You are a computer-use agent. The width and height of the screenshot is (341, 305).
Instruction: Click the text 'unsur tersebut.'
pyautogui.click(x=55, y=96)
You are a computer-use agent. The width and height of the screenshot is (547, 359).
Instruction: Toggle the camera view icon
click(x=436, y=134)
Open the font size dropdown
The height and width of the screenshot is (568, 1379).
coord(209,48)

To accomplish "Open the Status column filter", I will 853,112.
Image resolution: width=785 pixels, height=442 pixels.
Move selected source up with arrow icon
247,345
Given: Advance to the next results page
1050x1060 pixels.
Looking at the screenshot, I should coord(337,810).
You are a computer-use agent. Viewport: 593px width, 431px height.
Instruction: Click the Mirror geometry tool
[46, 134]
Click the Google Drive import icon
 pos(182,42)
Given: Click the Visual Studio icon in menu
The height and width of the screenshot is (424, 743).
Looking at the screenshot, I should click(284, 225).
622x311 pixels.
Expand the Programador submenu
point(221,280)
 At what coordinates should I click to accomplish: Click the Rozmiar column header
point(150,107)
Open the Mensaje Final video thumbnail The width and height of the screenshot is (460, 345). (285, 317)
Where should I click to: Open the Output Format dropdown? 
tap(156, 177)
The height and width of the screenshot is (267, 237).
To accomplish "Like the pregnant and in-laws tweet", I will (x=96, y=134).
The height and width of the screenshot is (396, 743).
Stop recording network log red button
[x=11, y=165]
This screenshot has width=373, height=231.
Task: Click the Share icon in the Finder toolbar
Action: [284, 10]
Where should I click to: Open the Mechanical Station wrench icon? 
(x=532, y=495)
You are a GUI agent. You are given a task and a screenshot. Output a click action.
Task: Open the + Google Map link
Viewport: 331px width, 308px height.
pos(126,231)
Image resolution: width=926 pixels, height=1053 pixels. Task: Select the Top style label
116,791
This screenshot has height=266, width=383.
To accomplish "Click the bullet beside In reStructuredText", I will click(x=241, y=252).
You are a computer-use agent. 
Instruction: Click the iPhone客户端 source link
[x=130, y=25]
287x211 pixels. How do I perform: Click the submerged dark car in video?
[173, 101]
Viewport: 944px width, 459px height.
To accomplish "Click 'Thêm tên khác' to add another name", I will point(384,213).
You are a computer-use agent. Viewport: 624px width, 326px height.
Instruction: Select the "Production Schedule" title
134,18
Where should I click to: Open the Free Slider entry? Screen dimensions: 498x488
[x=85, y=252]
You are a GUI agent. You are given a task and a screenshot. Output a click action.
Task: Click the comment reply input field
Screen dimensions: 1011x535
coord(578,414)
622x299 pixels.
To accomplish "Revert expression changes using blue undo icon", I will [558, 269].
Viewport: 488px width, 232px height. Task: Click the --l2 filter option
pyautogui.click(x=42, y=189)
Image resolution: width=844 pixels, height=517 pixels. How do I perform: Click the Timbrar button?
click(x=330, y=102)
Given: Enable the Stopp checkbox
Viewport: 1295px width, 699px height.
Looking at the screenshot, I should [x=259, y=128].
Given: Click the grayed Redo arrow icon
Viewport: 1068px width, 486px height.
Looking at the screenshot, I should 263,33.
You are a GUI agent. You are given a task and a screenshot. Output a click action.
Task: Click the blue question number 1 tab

WORK INSTRUCTIONS - The entries need to be set down again in full, with no word changed.

WRITTEN ANSWER -
You are a computer-use agent. The width and height of the screenshot is (341, 305).
Instruction: Click the text 'unsur tersebut.'
pyautogui.click(x=55, y=96)
You are a computer-use agent. The width and height of the screenshot is (547, 359).
Instruction: Toggle the camera view icon
click(x=436, y=134)
Open the font size dropdown
The height and width of the screenshot is (568, 1379).
coord(209,48)

To accomplish "Open the Status column filter", I will 853,112.
Image resolution: width=785 pixels, height=442 pixels.
Move selected source up with arrow icon
247,345
Given: Advance to the next results page
1050x1060 pixels.
Looking at the screenshot, I should coord(337,810).
You are a computer-use agent. Viewport: 593px width, 431px height.
Instruction: Click the Mirror geometry tool
[46, 134]
Click the Google Drive import icon
 pos(182,42)
Given: Click the Visual Studio icon in menu
The height and width of the screenshot is (424, 743).
Looking at the screenshot, I should click(284, 225).
622x311 pixels.
Expand the Programador submenu
point(221,280)
 At what coordinates should I click to accomplish: Click the Rozmiar column header
point(150,107)
Open the Mensaje Final video thumbnail The width and height of the screenshot is (460, 345). (285, 317)
Where should I click to: Open the Output Format dropdown? 
tap(156, 177)
The height and width of the screenshot is (267, 237).
To accomplish "Like the pregnant and in-laws tweet", I will (x=96, y=134).
The height and width of the screenshot is (396, 743).
Stop recording network log red button
[x=11, y=165]
This screenshot has width=373, height=231.
Task: Click the Share icon in the Finder toolbar
Action: [284, 10]
Where should I click to: Open the Mechanical Station wrench icon? 
(x=532, y=495)
You are a GUI agent. You are given a task and a screenshot. Output a click action.
Task: Open the + Google Map link
Viewport: 331px width, 308px height.
pos(126,231)
Image resolution: width=926 pixels, height=1053 pixels. Task: Select the Top style label
116,791
This screenshot has height=266, width=383.
To accomplish "Click the bullet beside In reStructuredText", I will click(x=241, y=252).
You are a computer-use agent. 
Instruction: Click the iPhone客户端 source link
[x=130, y=25]
287x211 pixels. How do I perform: Click the submerged dark car in video?
[173, 101]
Viewport: 944px width, 459px height.
To accomplish "Click 'Thêm tên khác' to add another name", I will point(384,213).
You are a computer-use agent. Viewport: 624px width, 326px height.
Instruction: Select the "Production Schedule" title
134,18
Where should I click to: Open the Free Slider entry? Screen dimensions: 498x488
[x=85, y=252]
You are a GUI agent. You are given a task and a screenshot. Output a click action.
Task: Click the comment reply input field
Screen dimensions: 1011x535
coord(578,414)
622x299 pixels.
To accomplish "Revert expression changes using blue undo icon", I will [558, 269].
Viewport: 488px width, 232px height. Task: Click the --l2 filter option
pyautogui.click(x=42, y=189)
Image resolution: width=844 pixels, height=517 pixels. How do I perform: Click the Timbrar button?
click(x=330, y=102)
Given: Enable the Stopp checkbox
Viewport: 1295px width, 699px height.
Looking at the screenshot, I should [x=259, y=128].
Given: Click the grayed Redo arrow icon
Viewport: 1068px width, 486px height.
Looking at the screenshot, I should 263,33.
You are a GUI agent. You are given a task and a screenshot. Output a click action.
Task: Click the blue question number 1 tab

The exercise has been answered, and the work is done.